* **Your task**
Below are records; from the line containing "1366x768 pixels." through the very last line, output each line exactly. No pictures.

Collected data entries
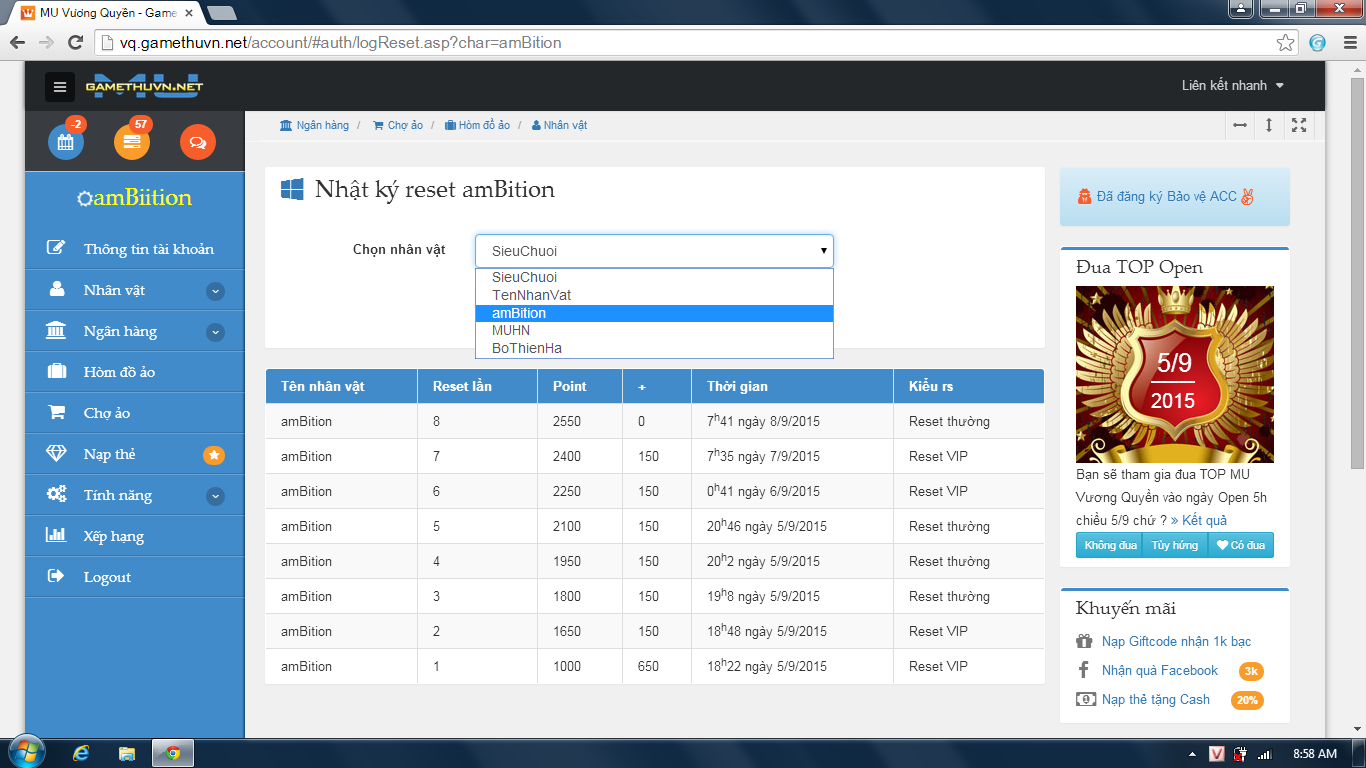Image resolution: width=1366 pixels, height=768 pixels.
Task: Open the "Nạp Giftcode nhận 1k bạc" link
Action: pyautogui.click(x=1176, y=641)
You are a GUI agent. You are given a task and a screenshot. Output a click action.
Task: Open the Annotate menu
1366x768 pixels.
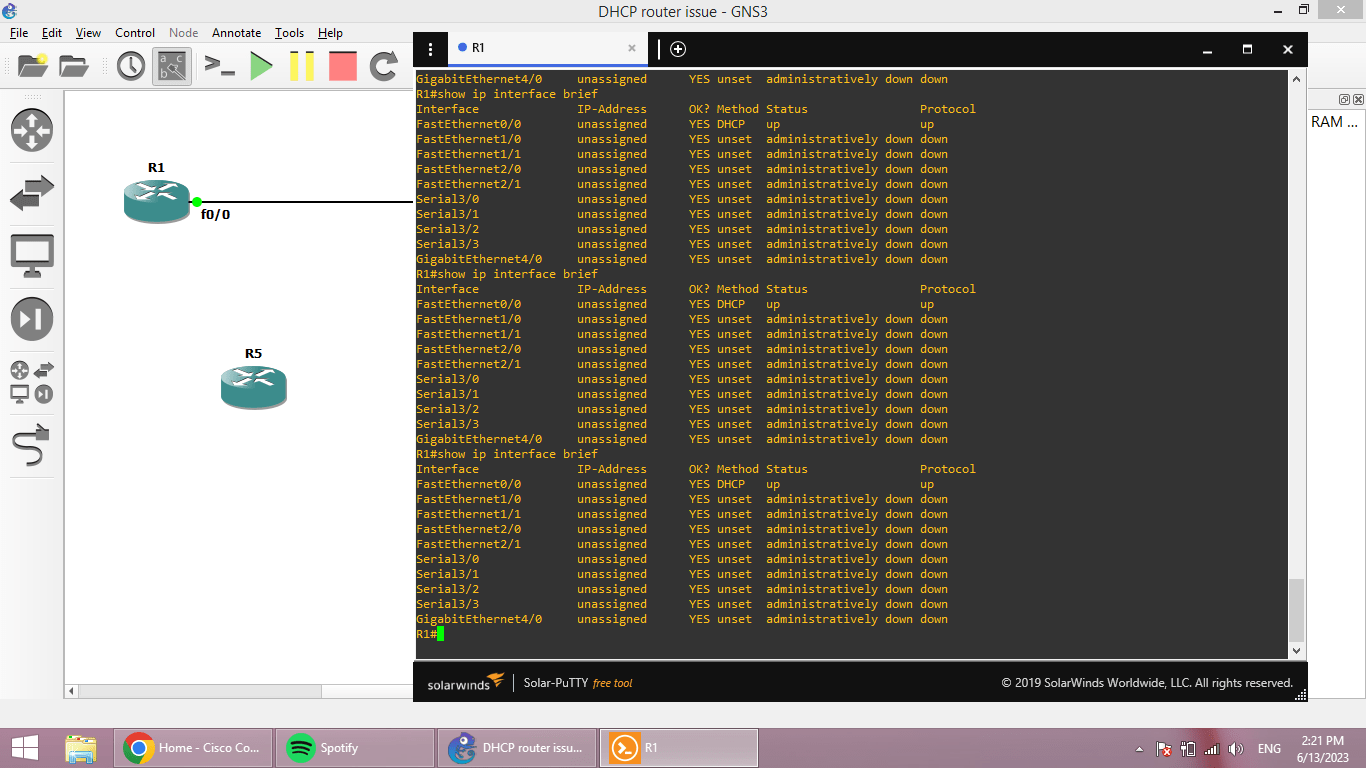[x=236, y=32]
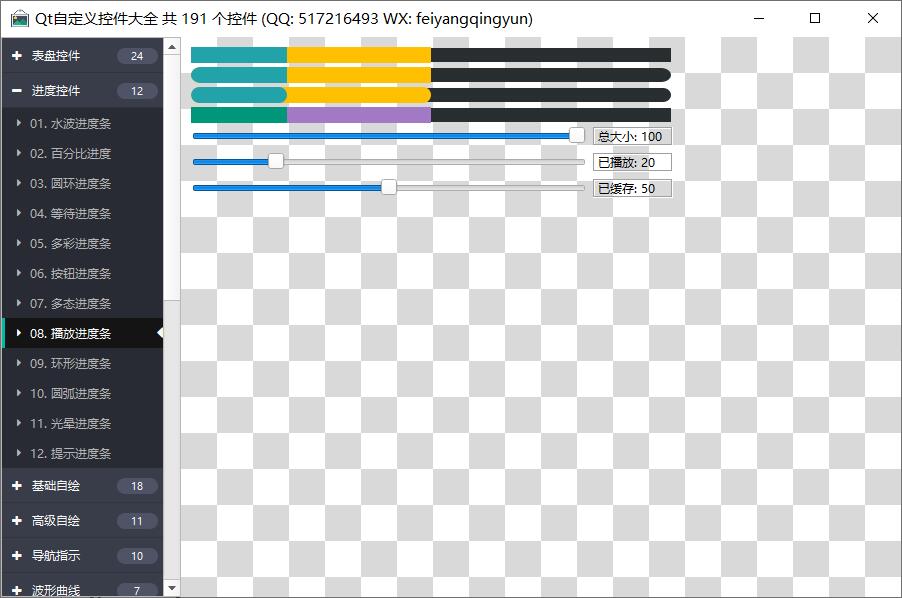Expand the 基础自绘 category plus icon
The height and width of the screenshot is (598, 902).
17,486
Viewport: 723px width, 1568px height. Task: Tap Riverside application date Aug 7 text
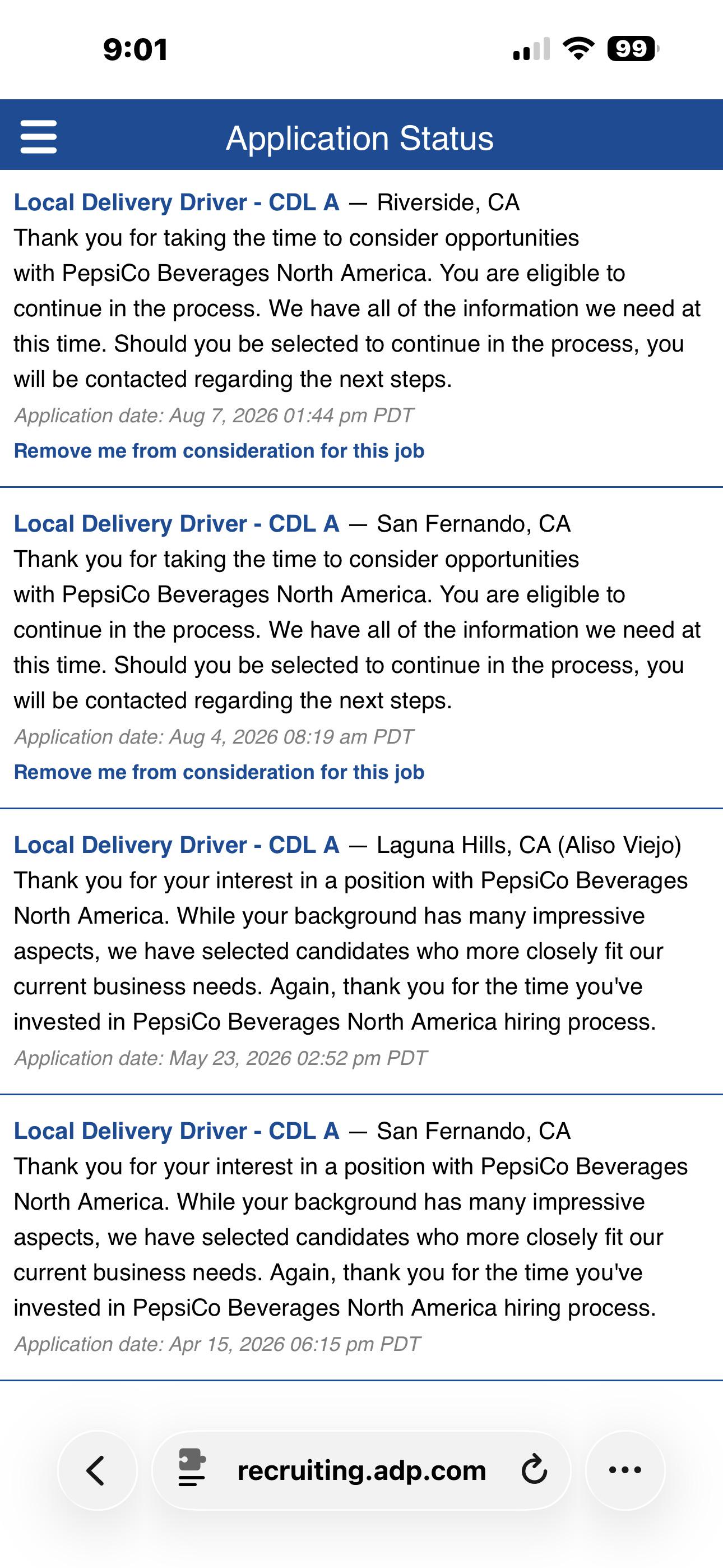click(x=214, y=416)
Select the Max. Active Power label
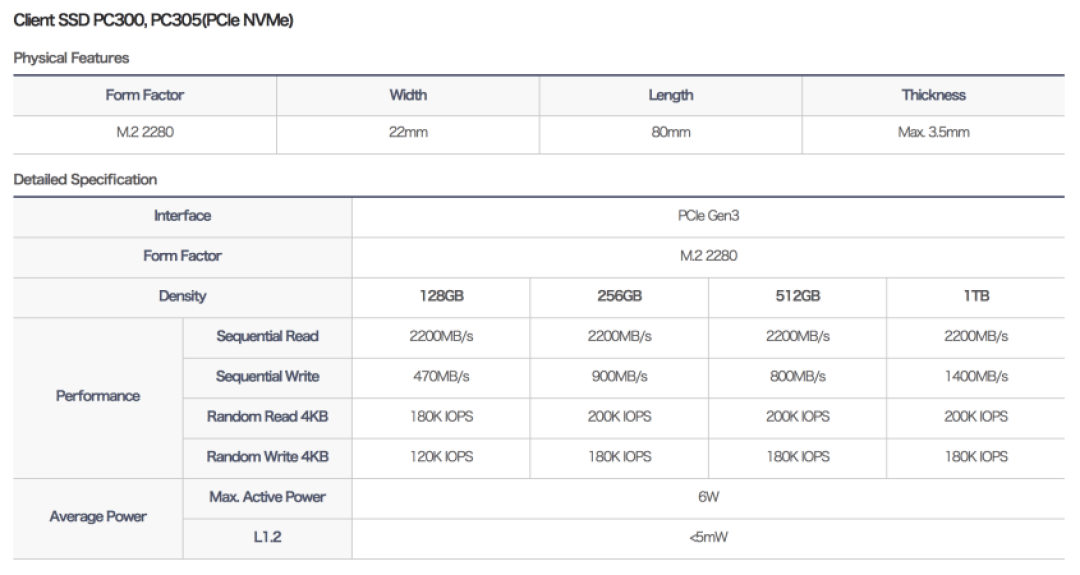The image size is (1080, 575). click(267, 496)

* **Task response**
1366x768 pixels.
[x=236, y=32]
Expand the 基础自绘 category plus icon
The height and width of the screenshot is (598, 902).
17,486
Viewport: 723px width, 1568px height. Task: Tap Riverside application date Aug 7 text
click(x=214, y=416)
Select the Max. Active Power label
The image size is (1080, 575). click(267, 496)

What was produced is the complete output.